US based Carlyle Group says it paid all TRA taxes upon exiting Export

27Feb 2017
The Guardian Reporter
The Guardian
US based Carlyle Group says it paid all TRA taxes upon exiting Export

US based Carlyle Group which has refused to disclose the amount paid to buy a stake in local commodities firm, Export Trading Group in 2012 and while selling the same in 2015, said it paid all applicable taxes.

In an emailed response last week, London based official of the company, Catherine Armstrong said they did not disclose the sums involved because of restrictions by United States Securities Exchange Commission (SEC).

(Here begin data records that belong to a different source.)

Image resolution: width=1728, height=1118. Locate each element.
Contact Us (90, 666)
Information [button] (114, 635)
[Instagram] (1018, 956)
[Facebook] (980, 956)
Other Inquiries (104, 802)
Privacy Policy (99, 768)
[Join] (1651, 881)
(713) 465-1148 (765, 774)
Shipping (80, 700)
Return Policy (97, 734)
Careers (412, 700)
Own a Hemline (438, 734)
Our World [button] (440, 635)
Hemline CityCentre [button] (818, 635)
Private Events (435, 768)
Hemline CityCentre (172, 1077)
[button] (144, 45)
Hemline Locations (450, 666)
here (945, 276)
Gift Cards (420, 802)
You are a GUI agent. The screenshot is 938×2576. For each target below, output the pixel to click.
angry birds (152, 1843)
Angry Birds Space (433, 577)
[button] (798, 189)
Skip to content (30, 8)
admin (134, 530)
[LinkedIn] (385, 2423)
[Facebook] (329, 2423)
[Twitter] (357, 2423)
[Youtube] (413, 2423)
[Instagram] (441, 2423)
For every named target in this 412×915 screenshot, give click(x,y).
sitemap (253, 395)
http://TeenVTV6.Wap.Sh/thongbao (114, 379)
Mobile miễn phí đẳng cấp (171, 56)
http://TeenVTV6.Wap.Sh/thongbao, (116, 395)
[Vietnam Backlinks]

“Carlyle’s Sub-Saharan Africa Fund paid all applicable taxes after we sold out stake in ETG,” said Armstrong but declined to give an exact amount paid to Tanzania Revenue Authority from the share sale.

“On background, I can tell you that the value of the investment had nowhere near doubled by 2015. We are prohibited by SEC regulations from divulging the exact exit valuation, in common with all the deals we do, but any reports which suggest we haven’t paid the due taxes are completely false and unsubstantiated,” she noted.

The Carlyle Group spokesperson further noted that the US$ 210 million investment made in 2012 was for a consortium involving three parties and not the value of the business or the value invested by Carlyle.

“Additionally, you will recall that the global commodities market was very challenging in 2015, and this hit the profitability of ETG. We therefore looked to exit our investment, as we felt the performance of the company and sector wasn’t as secure as we would have originally hoped,” Armstrong stressed.

ETG’s spokesperson, Landi Coetzer however declined to say on the subject. “No comments from our side,” Coetzer wrote in an electronic response recently.

Alongside Carlyle, the Pembani Remgro Infrastructure Fund, a South African private equity fund, Standard Chartered and ETG's management also contributed to the $210 million cash injection. Standard Chartered invested $74m in the company according to a statement.

ETG is a commodities company with over 30 processing plants and 300 warehouses across 30 Africa countries, employing a workforce of more than 7,000 people, the statement added.

“The deal, which has now closed, represents the first exit for Carlyle’s sub-Saharan Africa Fund. Financial terms of the transaction were not disclosed,” a statement released soon after Carlyle sold its stake in 2015, said.

Carlyle’s purchase of a minority stake in ETG gave the local company an enterprise value of more than $1bn, according to analysts at the purchase time.